YINS Seminar Archives: YINS & Kavli Institute (Nov. 4, 2015)

YINS Seminar Archives: YINS & Kavli Institute (Nov. 4, 2015)

Talk Summary: 

Daifeng Wang: “Systematic Multi-scale Modeling and Analysis for Gene Regulation”

The rapidly increasing quantity of biological data offers novel and diverse resources to study biological functions at the system level. Integrating and mining these various large-scale datasets is both a central priority and a great challenge for the field of systems biology and necessitates the development of specialized computational approaches. In this talk, I will present several novel computational systems approaches in a multi-scale modeling framework to study gene expression and regulation with applications to cancer and developmental biology: 1) a logic-circuit based method to identify the genome-wide cooperative logics among gene regulatory factors and pathways for the first time in cancers such as acute myeloid leukemia, which provided unprecedented insights into the gene regulatory logics in complex biological systems; 2) an integrated method using the state-space model and dimensionality reduction to identify principal temporal expression patterns driven by internal and external gene regulatory networks, which established an entirely new analytical platform to identify systematic and robust dynamic patterns from high dimensional, complex and noisy biomedical data. 

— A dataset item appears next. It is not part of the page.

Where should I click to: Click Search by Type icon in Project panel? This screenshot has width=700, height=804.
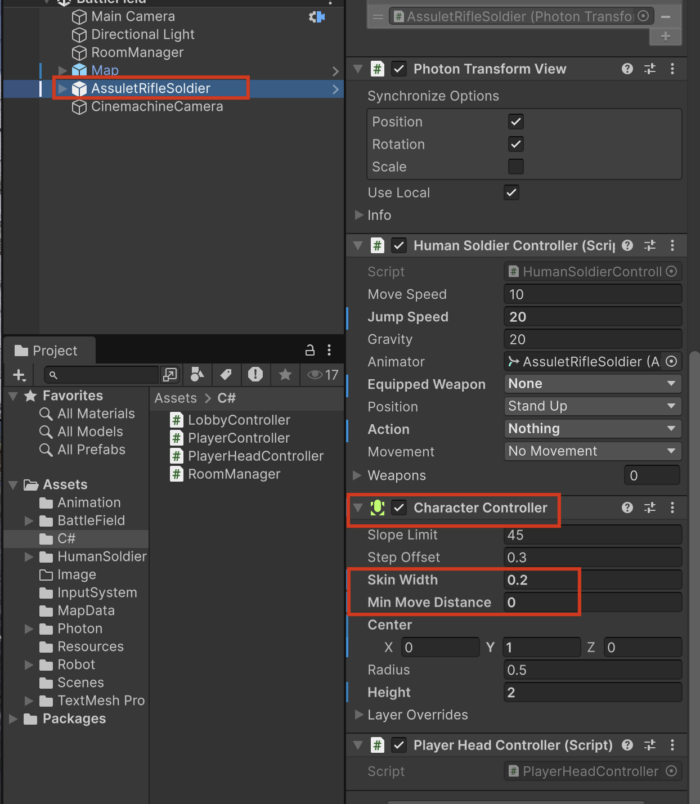coord(197,374)
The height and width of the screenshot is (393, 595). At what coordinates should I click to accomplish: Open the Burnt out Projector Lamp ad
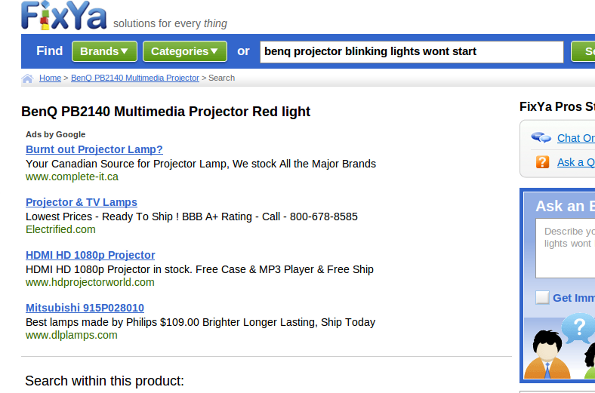pos(94,149)
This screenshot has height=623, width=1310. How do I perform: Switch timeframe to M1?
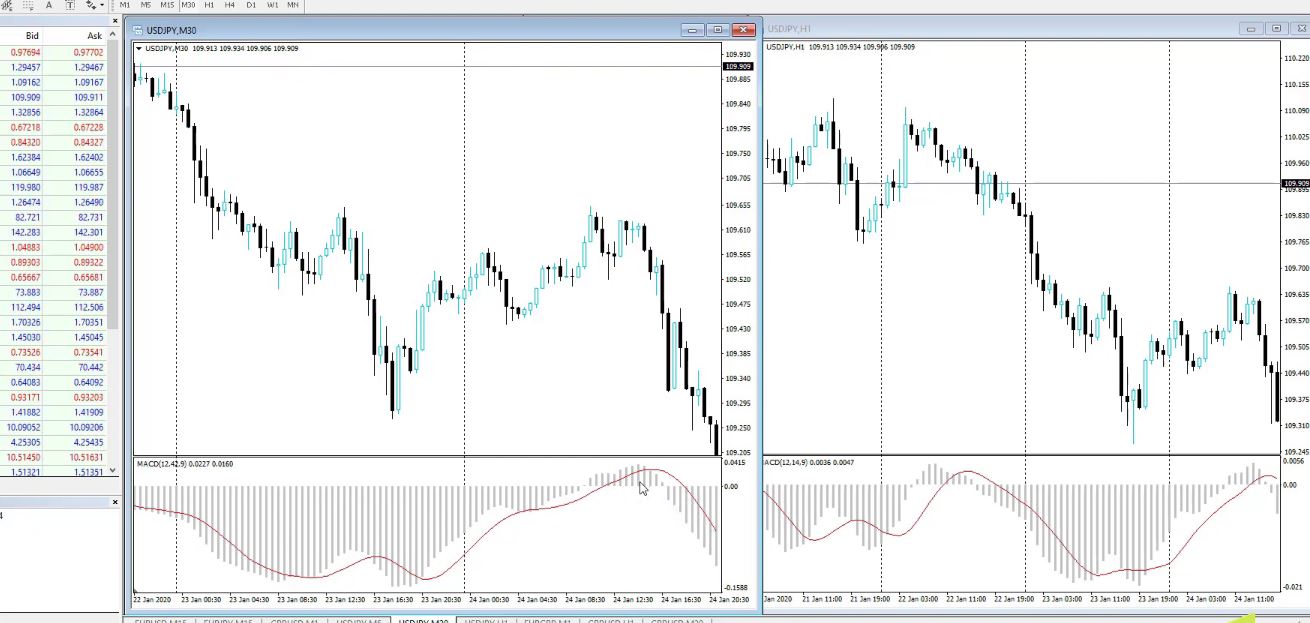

Damon Clark: “Walking motor coordination in Drosophila”

As flies walk and turn, they use a single neural architecture to coordinate a host of different leg movements. That architecture must generate relatively precise, repeatable patterns, but also be flexible enough to allow for all sorts of leg movement patterns. We are investigating how this is accomplished. A first step is to characterize the leg coordination patterns themselves, and we are using some blind and some not-so-blind machine learning analyses to do this.

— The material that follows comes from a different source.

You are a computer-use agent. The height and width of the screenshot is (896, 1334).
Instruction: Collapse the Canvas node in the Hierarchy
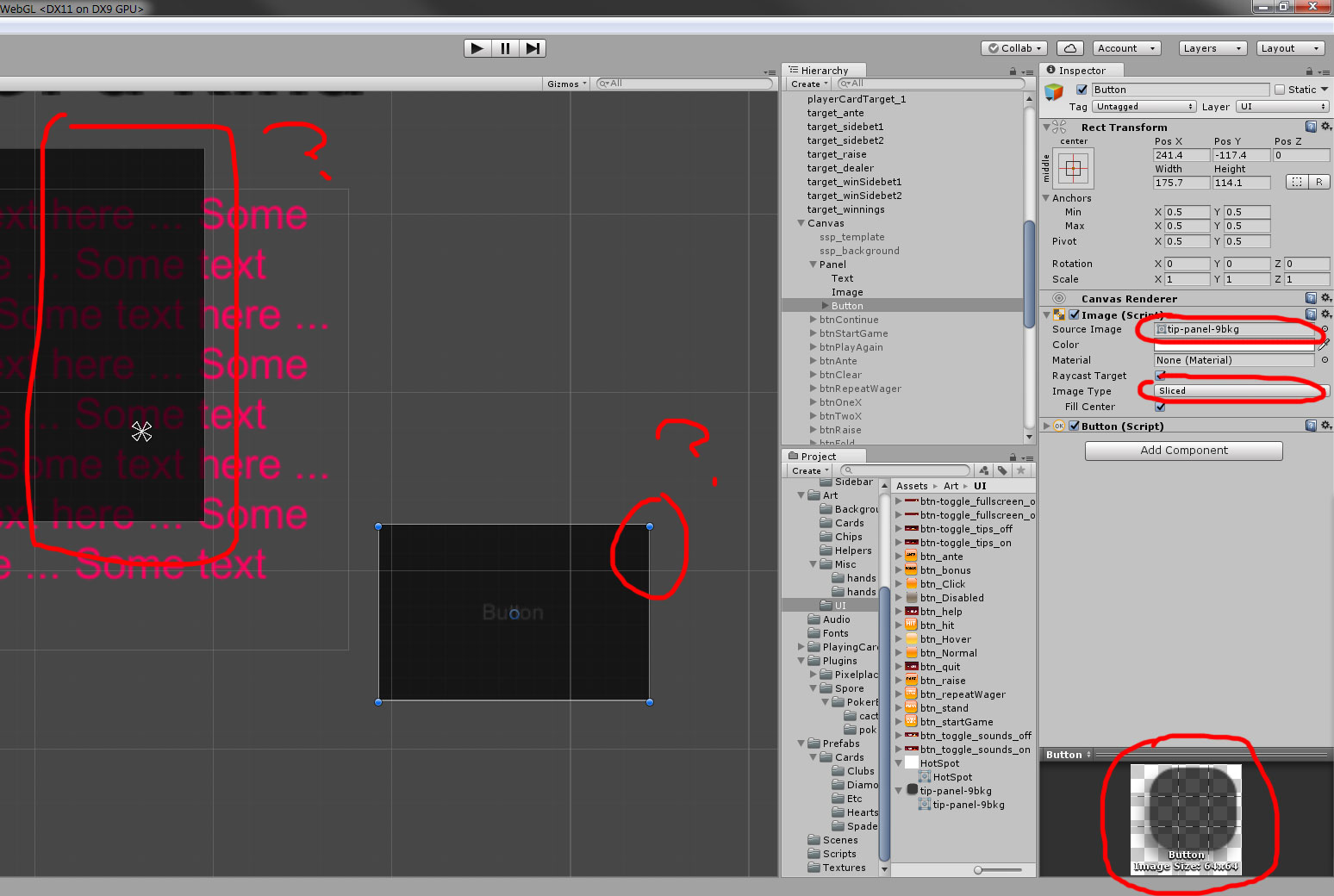click(x=801, y=222)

Adam Chekroud: Machine Psychiatry: Predicting treatment outcomes in Major Depression

Most depressed patients fail to reach remission with their first line of treatment, thus beginning a trial and error treatment-selection process. Matching patients to interventions that are likely to succeed might minimize - and perhaps eliminate - this trial and error process. Here, I present a model that is optimized to detect future responders to a specific antidepressant, using a simple 10-minute questionnaire. The model’s accuracy is above chance in two large clinical trial cohorts, and outperforms many practicing psychiatrists.